Progress in OODR will mostly be used to help roll out more AI technologies into active deployment more quickly
It sounds like you may be assuming that people will roll out a technology when its reliability meets a certain level X, so that raising reliability of AI systems has no or little effect on the reliability of deployed system (namely it will just be X). I may be misunderstanding.
A more plausible model is that deployment decisions will be based on many axes of quality, e.g. suppose you deploy when the sum of reliability and speed reaches some threshold Y. If that’s the case, then raising reliability will improve the reliability and decrease the speed of deployed systems. If you think that increasing the reliability of AI systems is good (e.g. because AI developers want their AI systems to have various socially desirable properties and are limited by their ability to robustly achieve those properties) then this would be good.
I’m not clear on what part of that picture you disagree with or if you think that this is just small relative to some other risks. My sense is that most of the locally-contrarian views in this post are driven by locally-contrarian quantitative estimates of various risks. If that’s the case, then it seems like the main thing that would shift my view would be some argument about the relative magnitude of risks. I’m not sure if other readers feel similarly.
Research in this area usually does not involve deep or lengthy reflections about the structure of society and human values and interactions, which I think makes this field sort of collectively blind to the consequences of the technologies it will help build.
This is a plausible view, but I’m not sure what negative consequences you have in mind (or how it affects the value of progress in the field rather than the educational value of hanging out with people in the field).
Incidentally, the main reason I think OODR research is educationally valuable is that it can eventually help with applying agent foundations research to societal-scale safety. Specifically: how can we know if one of the operations (a)-(f) above is safe to perform 1,000,000 times, given that it was safe the first 1,000 times we applied it in a controlled setting, but the setting is changing over time? This is a special case of an OODR question.

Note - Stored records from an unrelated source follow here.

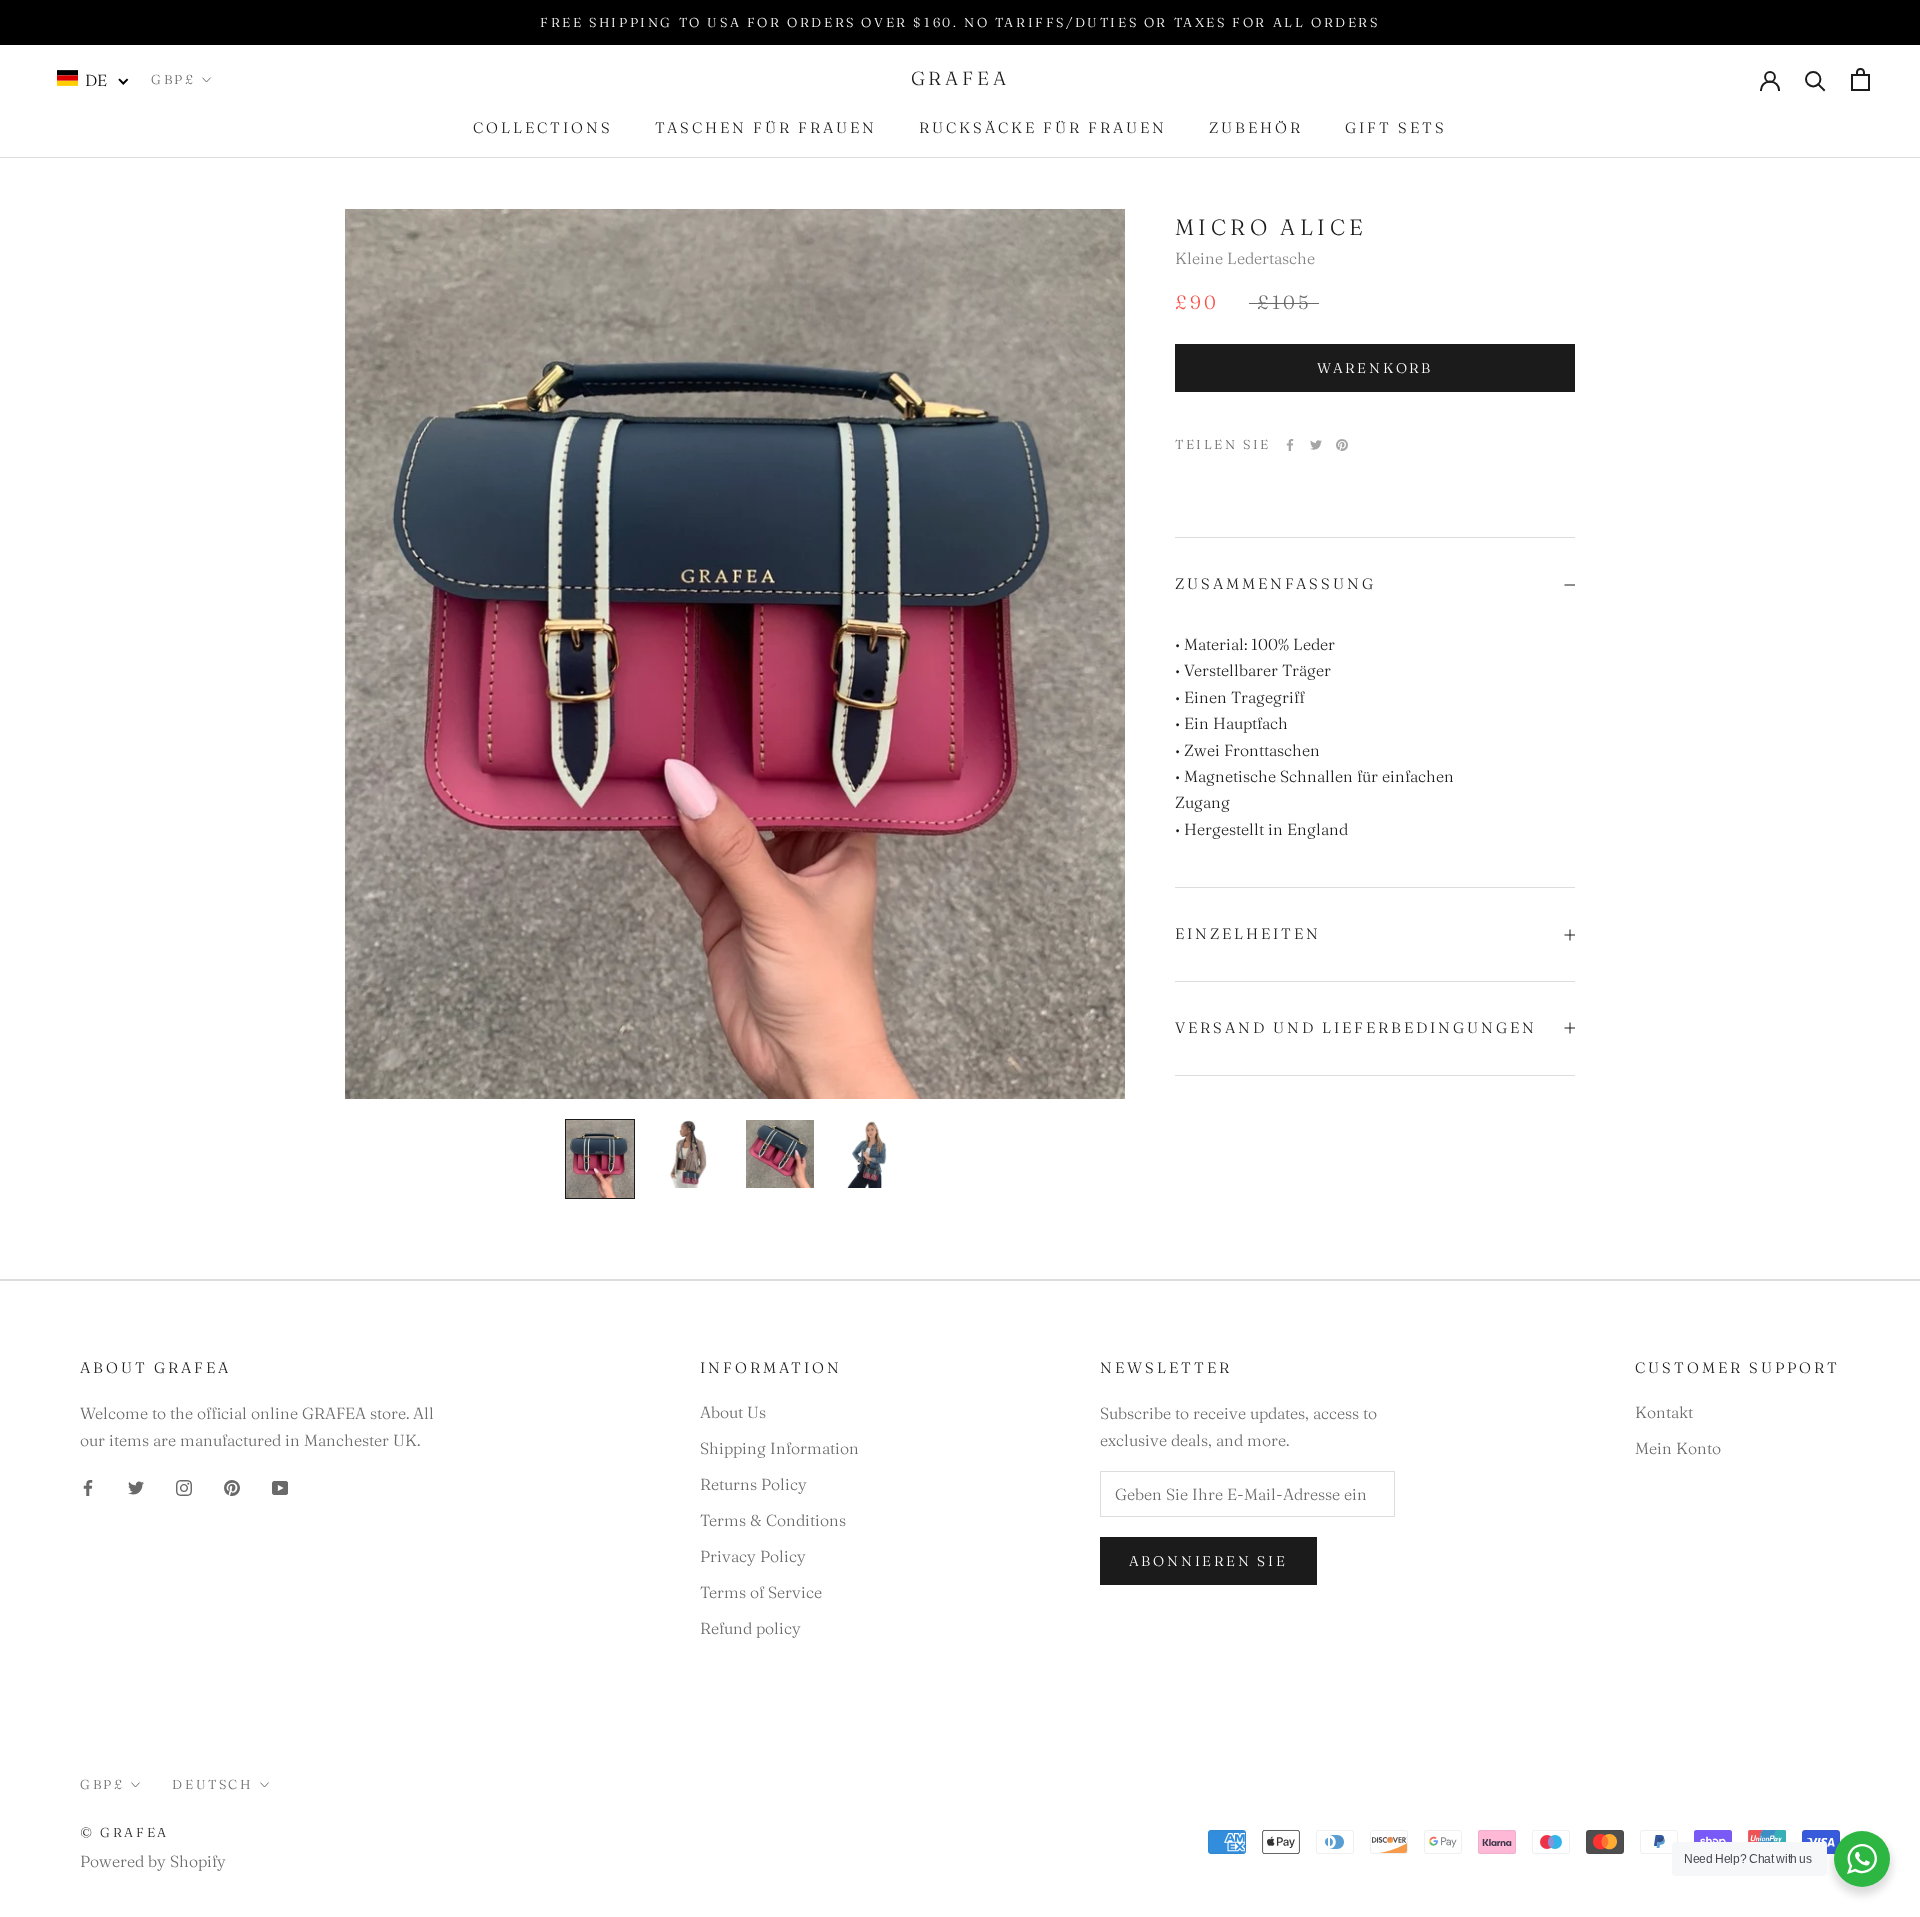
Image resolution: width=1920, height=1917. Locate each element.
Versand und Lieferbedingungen (1356, 1027)
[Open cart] (1860, 79)
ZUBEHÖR (1256, 127)
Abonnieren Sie (1208, 1561)
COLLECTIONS (543, 127)
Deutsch (212, 1784)
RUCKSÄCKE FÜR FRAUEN (1043, 127)
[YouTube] (280, 1486)
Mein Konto (1678, 1448)
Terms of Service (761, 1592)
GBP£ (173, 79)
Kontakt (1664, 1412)
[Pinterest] (1342, 445)
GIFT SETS (1396, 127)
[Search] (1815, 79)
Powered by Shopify (153, 1861)
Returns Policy (753, 1484)
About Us (733, 1412)
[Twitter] (1316, 445)
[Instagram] (184, 1486)
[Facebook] (1290, 445)
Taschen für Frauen (766, 127)
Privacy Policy (753, 1556)
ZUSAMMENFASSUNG (1275, 583)
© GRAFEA (124, 1832)
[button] (93, 79)
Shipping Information (779, 1448)
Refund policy (750, 1628)
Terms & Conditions (773, 1520)
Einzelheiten (1248, 933)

That task—how do we test that this system will consistently have property P, given that we can only test property P at training time?---is basically the goal of OODR research. Your prioritization of OODR suggests that maybe you think that’s the “easy part” of the problem (perhaps because testing property P is so much harder), or that OODR doesn’t make meaningful progress on that problem (perhaps because the nature of the problem is so different for different properties P?). Whatever it is, it seems like that’s at the core of the disagreement and you don’t say much about it. I think many people have the opposite intuition, i.e. that much of the expected harm from AI systems comes from behaviors that would have been recognized as problematic at training time.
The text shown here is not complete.